In 1842, it was also stopover for the legendary Dick King on his 10-day, 960-kilometre ride from besieged Port Natal to Grahamstown. The area is well-known for attracting wanderers and hippies because of its natural setting, great beaches, rustic and ramshackle frontier authenticity and its history of cannabis plantations.
The many shipwrecks along this region of the coast include the Sao Joao (Saint John), a Portuguese ship wrecked in 1552 near Port Edward.
Nowadays, Port St Johns is one of the more accessible places on the Wild Coast because it is on the R61, off the N2. The village has three beaches, called from north to south, First Beach, Second Beach and Third Beach.
Avid fishermen and adventure junkies enjoy the Umzimvubu River Mouth, and with 4x4 trips through the local reserves, strenuous hikes, mountain-biking, horse trails, kite-surfing, cultural village walks, spa therapy treatments, and whale-and dolphin-watching boat tours, Port St Johns has much to offer travellers.
The backpackers are excellent, catering for couples, solo travellers and small groups, and arrange activities every day - from jungle swings to trips to unusual landmarks. There are bed-and-breakfasts and self-catering accommodation, restaurants, craft shops and an airstrip. The Umzimvubu River gorge cuts between the Thesiger and Sullivan Mountains, which are seen as “the gates” of Port St Johns. Have a sundowner on top of Mount Thesiger, overlooking the ocean and forest lagoon. It will feel like a sip of heaven.
Look out for
Silaka Nature Reserve. This 400-ha reserve six kilometres from Port St Johns stretches from Second Beach to Sugarloaf Rock and conserves near-pristine Eastern Cape Coastal Forest. An estuary, main beach, tidal pools and rock formations form a beautiful environment for birds and otters. There is excellent hiking, and accommodation in forest chalets.

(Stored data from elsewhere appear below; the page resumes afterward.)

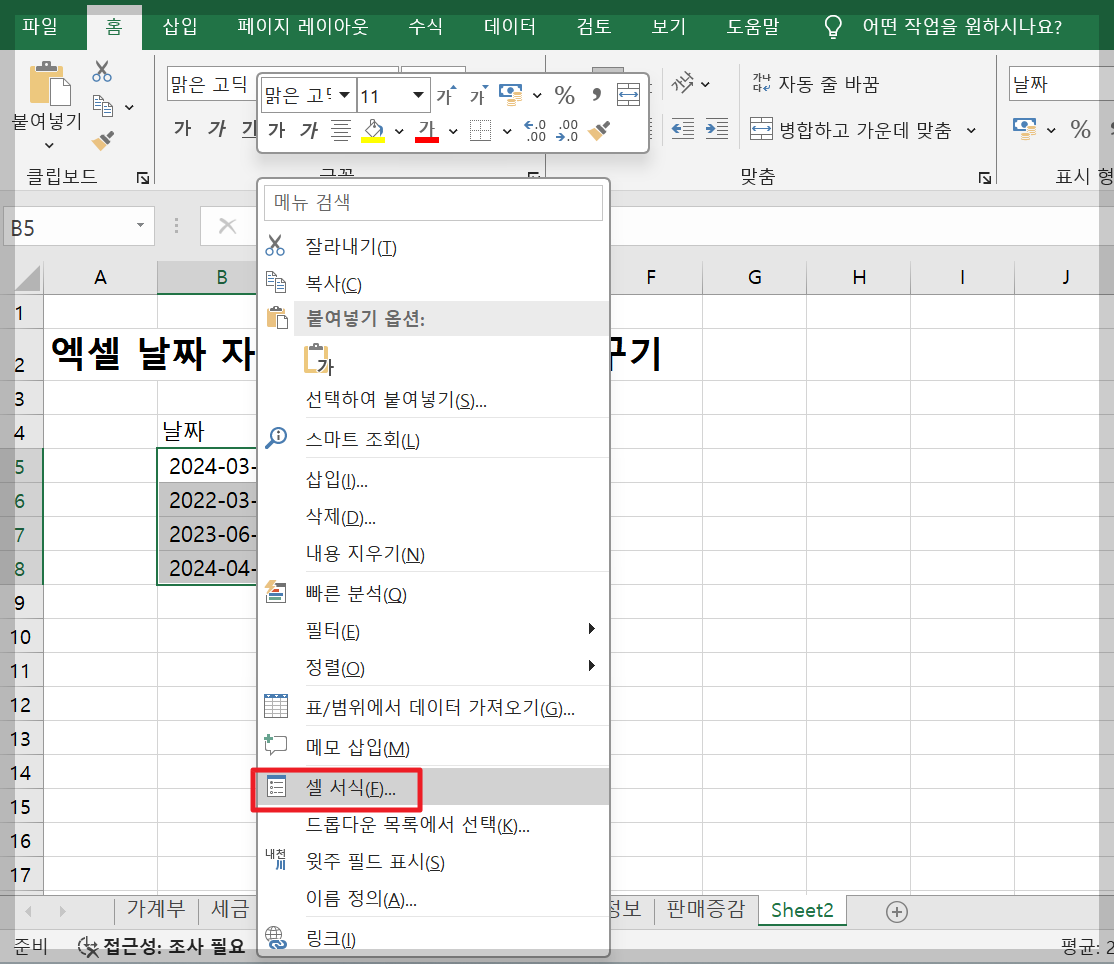Select the Cut scissors icon in the ribbon
1114x964 pixels.
point(102,72)
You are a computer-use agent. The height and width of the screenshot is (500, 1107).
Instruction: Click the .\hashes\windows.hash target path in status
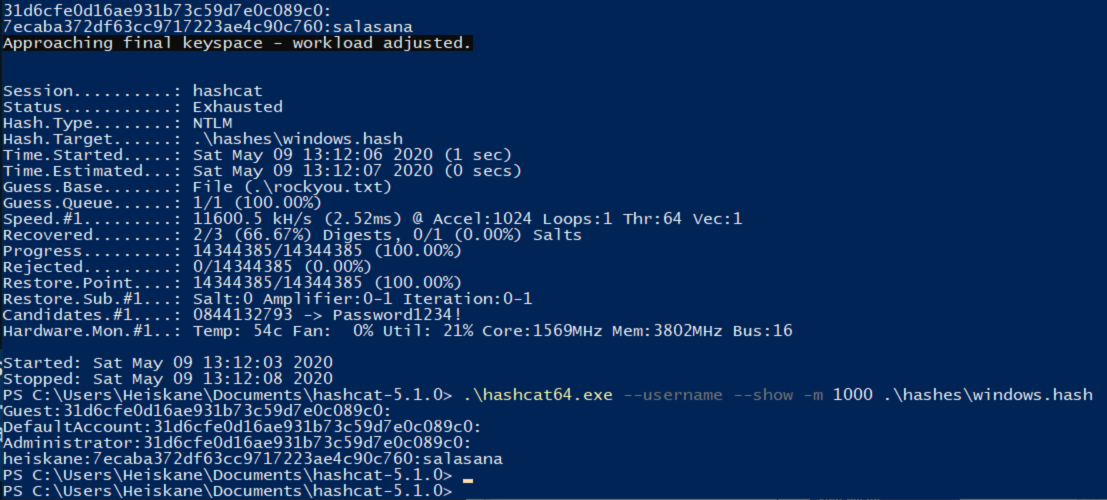click(x=297, y=139)
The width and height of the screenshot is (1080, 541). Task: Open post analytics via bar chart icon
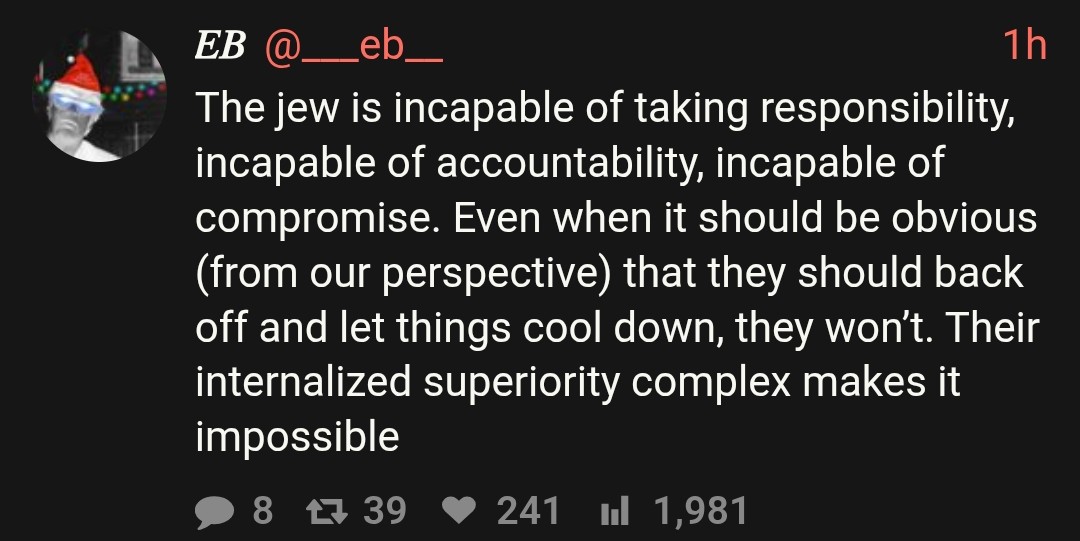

Cape Hermes Lighthouse is at First Beach (the fishing beach), just at the river mouth. The 55-metre-high lighthouse was erected in 1904.
Eagles Nest – It’s an hour’s brisk walk to this cliff overlooking the town, full of forest birds and plants and home to the rare single-leaved Streptocarpus ssp. The walk starts behind the bus shelters near the Needles Hotel.
The Gap & Blow Hole – Waves pound a narrow gully, which tapers to a chimney-like chute through which water shoots, sometimes as high as 20 metres.
Isinuka Springs - The “place of the smell” has sulphur springs, which are an important part of local Pondo culture. The water is used for medicinal purposes.
Dolphin- and whale-watching - Common porpoise, bottlenosed dolphin and Haviside’s and Risso's dolphin can be seen, especially during the Sardine Run.
Cultural tourism – There are guided tours to neighbouring Pondo villages to meet locals and see traditional and modern Xhosa culture. Crafts such as reedware, walking sticks and fabrics are for sale.
Wild Coast Hiking Trail – is a five-day guided hike from Port St Johns to Coffee Bay, which leads along the coastline through the exquisite rolling hills. Overnights stays are in huts in the rural Xhosa villages along the way.